= SOURCE DATA =

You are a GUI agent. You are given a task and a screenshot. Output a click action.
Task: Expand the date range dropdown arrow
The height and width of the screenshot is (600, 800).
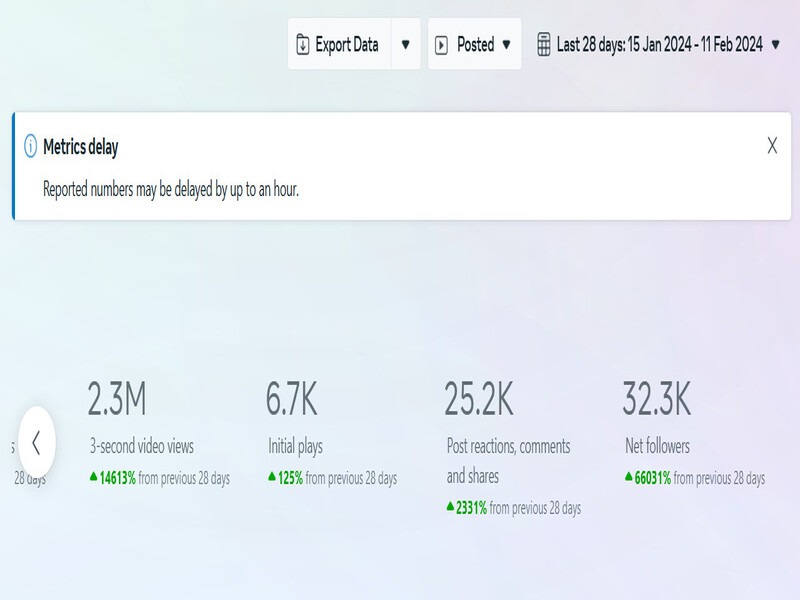coord(776,45)
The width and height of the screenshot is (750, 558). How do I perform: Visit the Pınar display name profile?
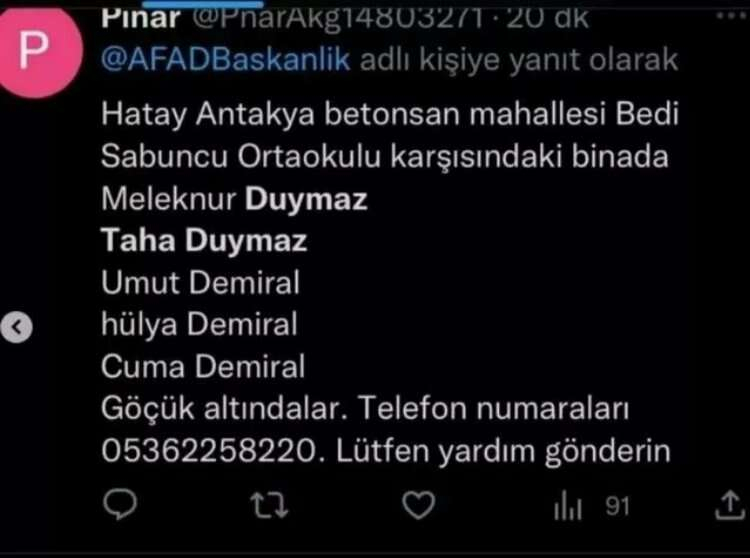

= PROBLEM STATEMENT =
Repeat the entries above exactly and skip the images.

= SOLUTION FOR THIS PROBLEM =
You are a GUI agent. You are given a task and a screenshot. Output a click action.
Task: Expand the date range dropdown arrow
The height and width of the screenshot is (600, 800).
coord(776,45)
The width and height of the screenshot is (750, 558). How do I perform: Visit the Pınar display name profile?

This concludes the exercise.